When food vendors prepare the menu of items that they’ll be selling to customers, they take many factors into consideration.  How difficult will the food be to hold and eat?  What utensils will be required?  Will there be seating areas where customers can spread out their meal?  Can everything be prepared at a steady pace with consistent results?  These are all very important questions that each professional concessionaire must consider.  There’s also one other factor that has to be considered.

The Overlooked Customer

Imagine a typical customer at a recent vending occasion.  Maybe you were selling sandwiches during a lunch rush or sweet treats during a local carnival.  Most food vendors will think of an adult and yes, adults will usually be the ones handing you their money.  However, it’s children that will influence an adult’s decision about which food to purchase.  Families with children will make up a significant number of the total attendees at any event.  Certain events, such as youth sporting events, will be almost entirely attended by people with children.  Directly and indirectly, children make up a huge percentage of your potential sales.  In a very real sense, you can’t afford to overlook them. 

What do Kids Want?

Marketers and sales professionals have long known that appealing to kids was key.  Children hold more influence over their parents than marketers can and parents are very willing to listen to their youngsters.  So it just makes good business sense to create menu items that appeal to kids but there are other reasons to create menu items with them in mind.

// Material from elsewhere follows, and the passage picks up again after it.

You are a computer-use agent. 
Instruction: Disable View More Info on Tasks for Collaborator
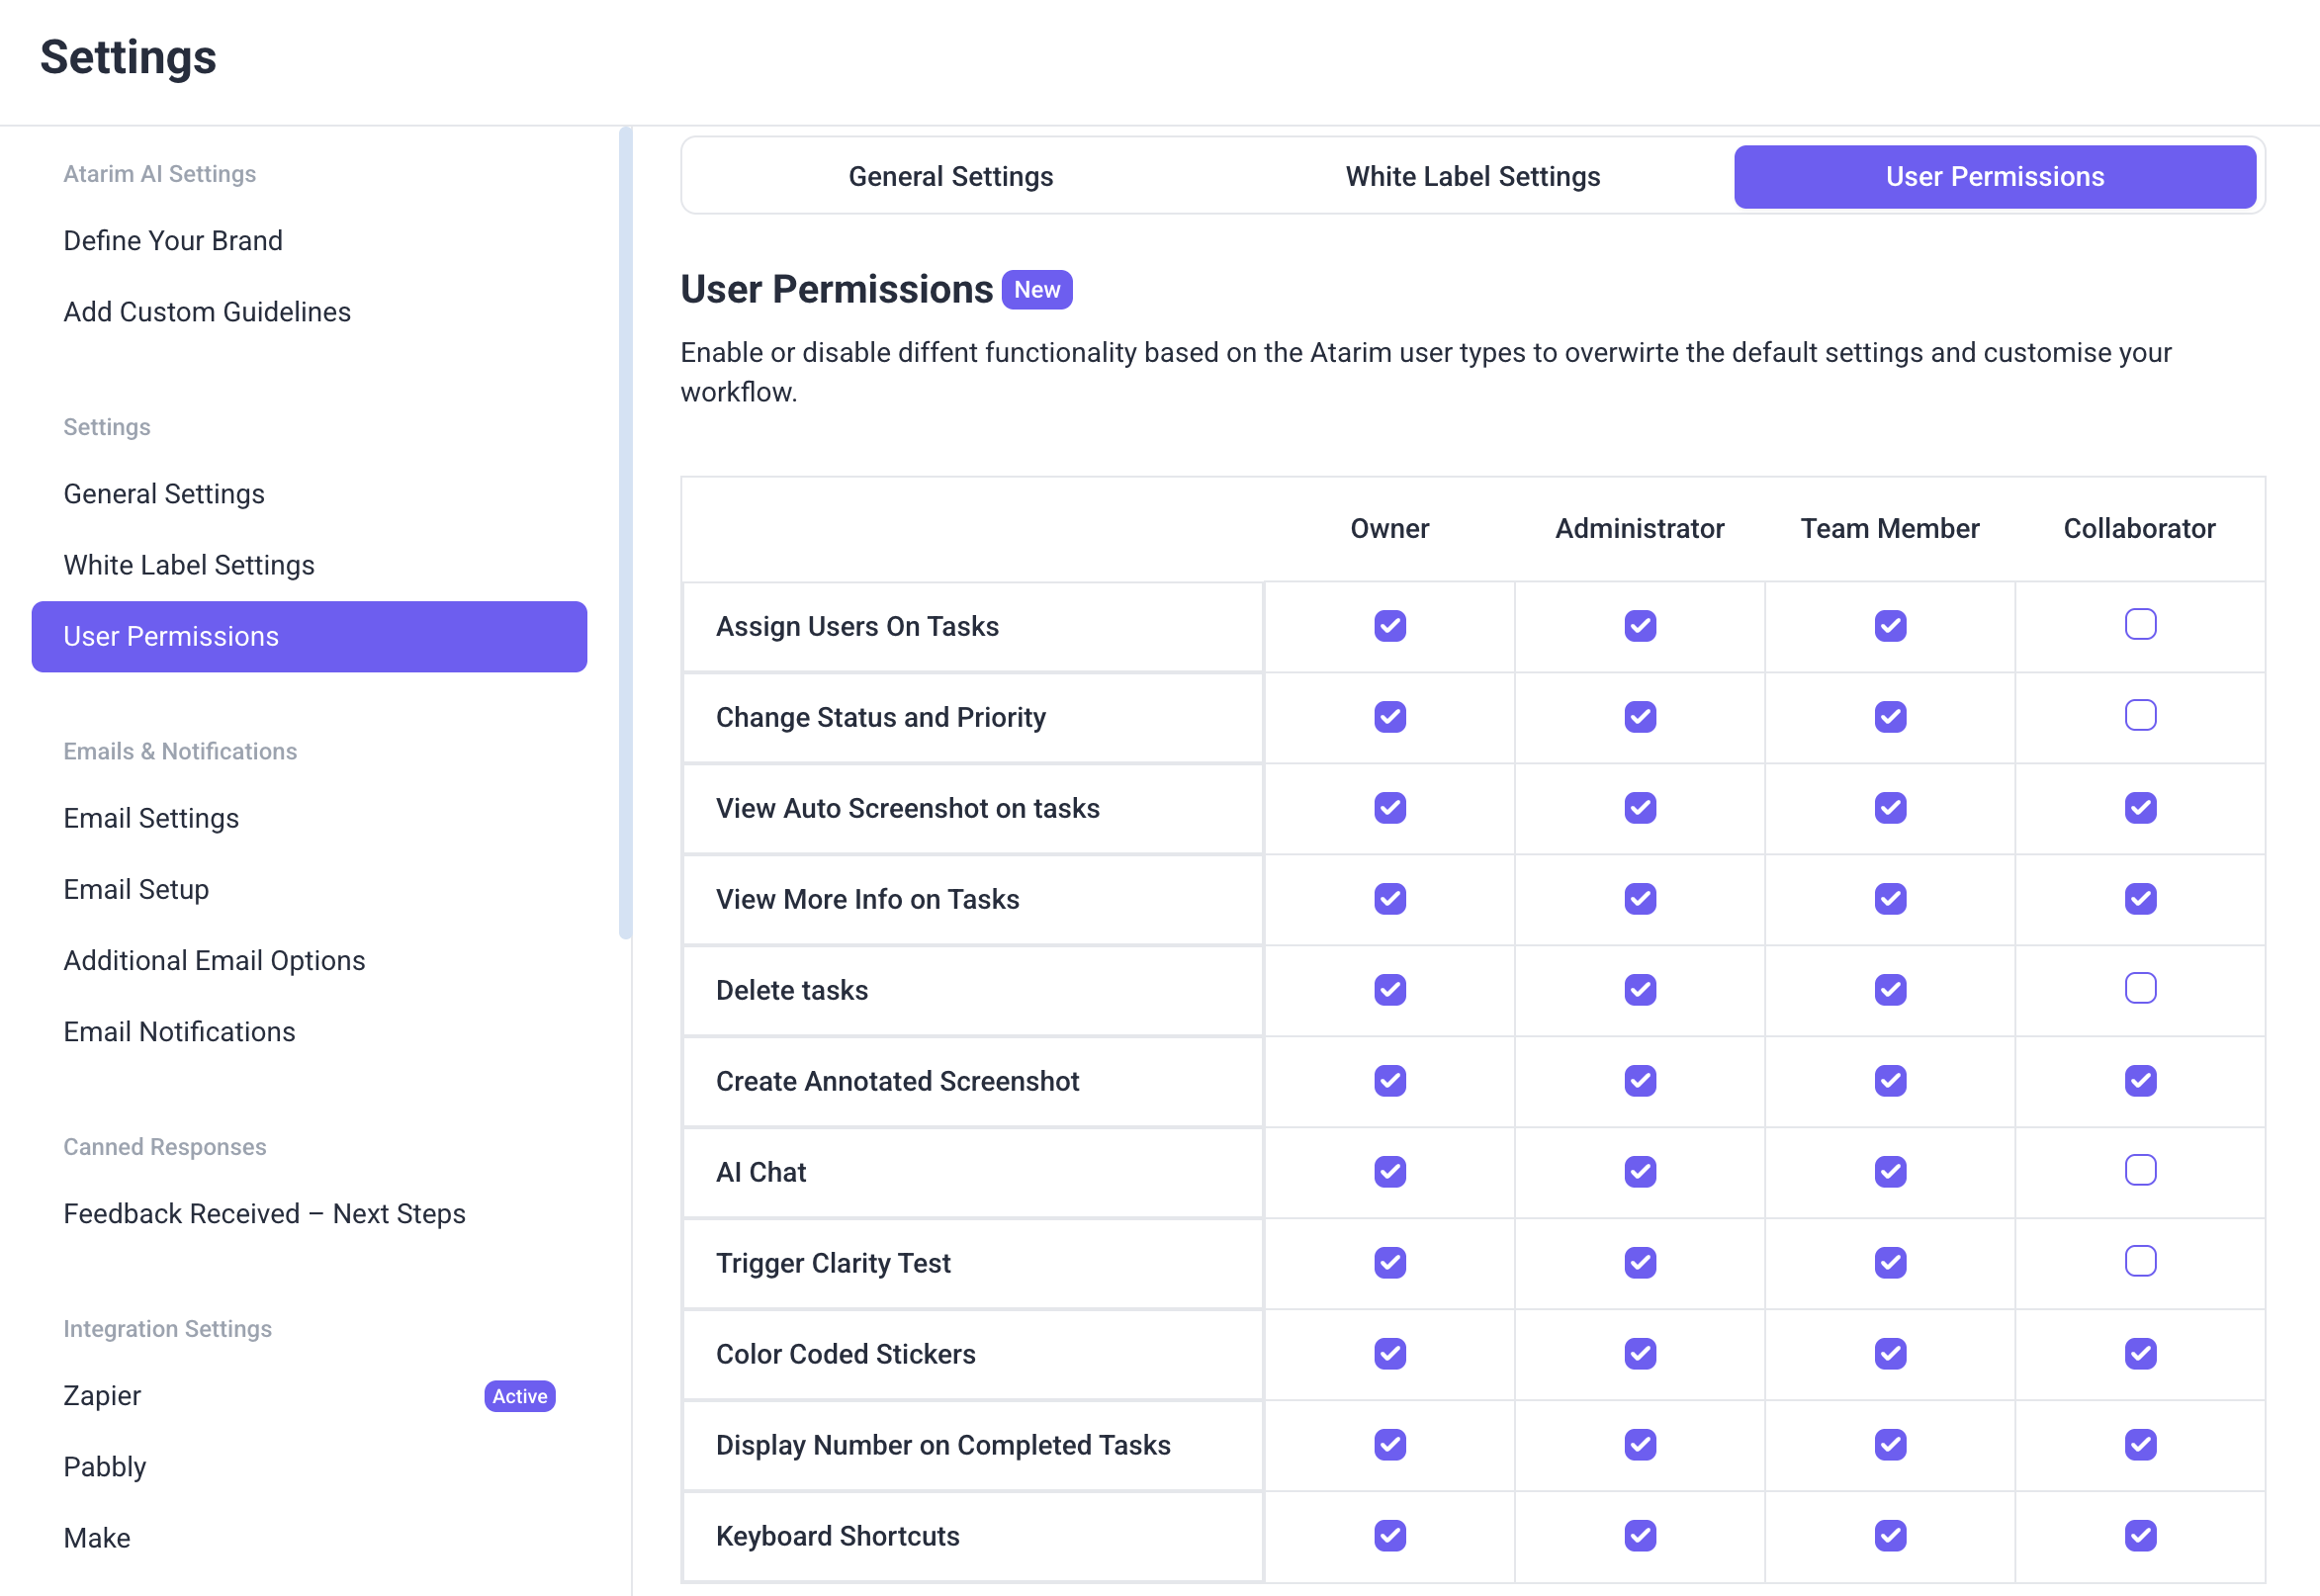[2140, 899]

Even the biggest, most colorful festival can be boring to kids if there’s nothing for them to do.  Many events are geared towards adults; parents will naturally bring their children with them, but the event may not have a lot for kids to do once they’re there.  Developing a kids menu and other kid-friendly treats is the perfect way to include them in the fun, too.  The answer to the age-old marketing question of what kids want is easy.  Kids want to be included.

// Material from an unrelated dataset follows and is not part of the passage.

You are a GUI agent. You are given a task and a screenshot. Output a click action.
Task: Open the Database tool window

Food for Children – and Their Parents

So what kinds of food should you feature on your regular menu if you’re going to appeal to children?  Even though it’s the child who selects the food it’s their parent who will allow them to have it.  Thus you have to feature food items that kids will want but also that parents will feel good about buying.

Parents want to feel certain that the food they purchase will be something that their child will enjoy eating, that will be satisfying, and that won’t require a lot of management.  Simple foods that can be held such as hot dogs, hamburgers, and simple sandwiches are good choices.  Sweet treats such as snow cones, soft drinks, and milkshakes are also good.  Even small children can enjoy these things without much difficulty.  Further, these snacks can be purchased inexpensively, so it’s possible for a while family to share a number of the same items without anyone having to share. 

Something Just for Kids

Is it necessary to create a separate kids’ menu?  Some food vendors would say it’s absolutely necessary while others would say it’s a waste of time.  You can discover the answer to this question for yourself when you start asking if a kids’ menu is necessary for your business.

Kids’ menus offer a limited selection of meal options in smaller portions at lower prices.  This menu is comprised of foods that kids are already familiar with.  This familiarity is important especially when ordering at restaurants that serve unfamiliar or complex dishes.  Children under twelve are especially sensitive to tastes and textures, so giving them something with which they’re already familiar makes the dining experience a more pleasant one for everyone.

The mobile kitchen is a very different environment from the restaurant kitchen.  Mobile kitchens have fewer appliances and less space; the menu has to be absolutely streamlined.  Most mobile concessionaires have to plan very carefully before they add a new item to their menu.  It may not be possible to add new things to your lineup at this time.  Instead of changing your whole menu, consider creating “child size” portions of the things you already have.  Drinks, french fries, snow cones, ice cream cones, popcorn, and many more foods can be easily portioned into sizes that are more appropriate for the appetite of your youngest customers.

Never forget that children are some of your best customers.  You need to be mindful of their tastes and preferences, as well as of their parent’s desire to accommodate those preferences.  A little creative thinking will open up new avenues of sales success.